AN ELEGANT OBSESSION - Book by George L. Mabry and Richard Gildrie, Music & Lyrics by George L. Mabry, Orchestrations by Paul Carrol Binkley - receives a premiere staging on the campus of Austin Peay State University.

Synopsis

“An Elegant Obsession,” book by Richard Gildrie and George Mabry and music and lyrics by George Mabry, is an allegorical fantasy/musical drama based on the lives of three 19thcentury United States Senators, Daniel Webster, Henry Clay, and John C. Calhoun, known honorifically by their colleagues as “The Great Triumvirate.” 

In 1957, they were named by a Senate sub-committee, chaired by then Senator John F. Kennedy, three of the greatest Senators ever to grace the halls of Congress.  Their contemporaries believed them to vie for the title of finest orator/debater since Cicero and Demosthenes.  They were second-generation leaders following the “Founding Fathers,” and were clearly the most powerful and influential leaders of the young nation as it struggled to find itself, to establish its unique identity, and to assure its survival and advancement as well as its unity.  

Rounding out our quartet of players is a contemporary female senator from Montana, Kelsey Tate, only the second African American female to be elected to the U.S. Senate since Carol Mosely Braun, senator from Illinois from 1993-1999. The year of our play is 2023. Tate has been in the Senate for only a short while and is striving to carve a niche for herself as well as learn the ropes, so to speak.  

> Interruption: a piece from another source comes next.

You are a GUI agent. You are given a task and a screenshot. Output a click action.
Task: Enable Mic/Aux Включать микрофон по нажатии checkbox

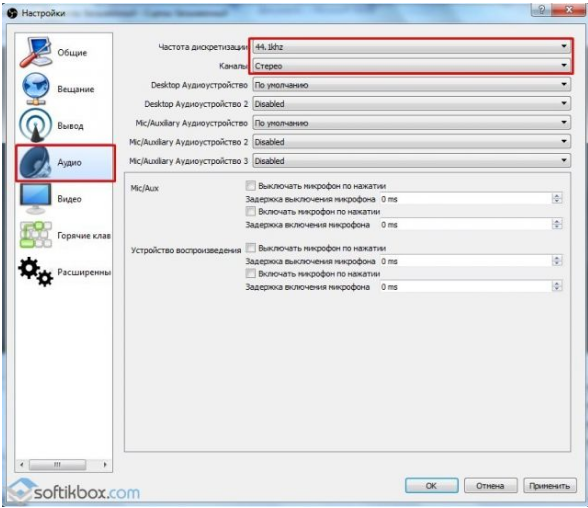click(x=250, y=211)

Along with 97 other distinguished historical figures from America’s past, Clay, Webster, and Calhoun are honored with larger than life statues placed in the Congressional Statuary Hall in Washington.  As the curtain rises, we see these three statues. Senator Tate is on her cell phone involved in a rather heated conversation with one of her colleagues. Unbeknownst to her, the statues of Clay, Webster, and Calhoun begin to move and talk to one another, coming to life (or spirit if you wish) during our opening musical number. 

The men or apparitions do not know where they are, the time, or the year.  Spying Tate across the way, they ask her where they are.  Our brilliant, egomaniacal, obsessive, and cantankerous 19thcentury senators, who all died around 1852, meet head on, a brilliant, ambitious, liberated, vulnerable, yet determined young woman who is a Harvard and Yale law school graduate.  Thus, as you might well expect, we are off on a precipitous journey of discovery. 

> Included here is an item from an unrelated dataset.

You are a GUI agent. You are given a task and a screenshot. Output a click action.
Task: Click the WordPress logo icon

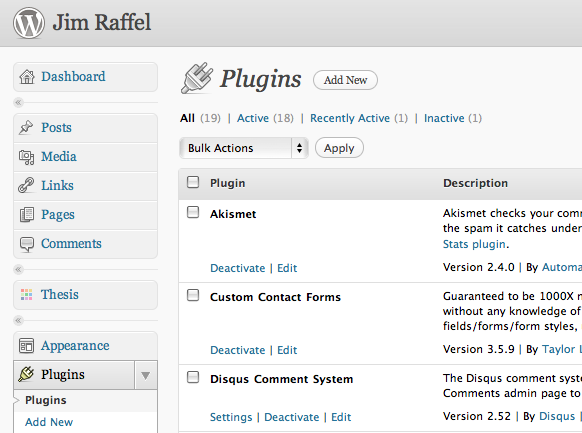coord(29,23)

Through their interactions, we learn how each man in his own way reinforces and confirms Tate’s beliefs in liberty, justice, freedom, and equality for all. Their conversations, at times polite and at times hostile, result in a joint affirmation that these values are inherent in and guaranteed by America’s most sacred document, the United States Constitution.  

Webster’s most quoted phrase, “Liberty and Union, now and forever, one and inseparable!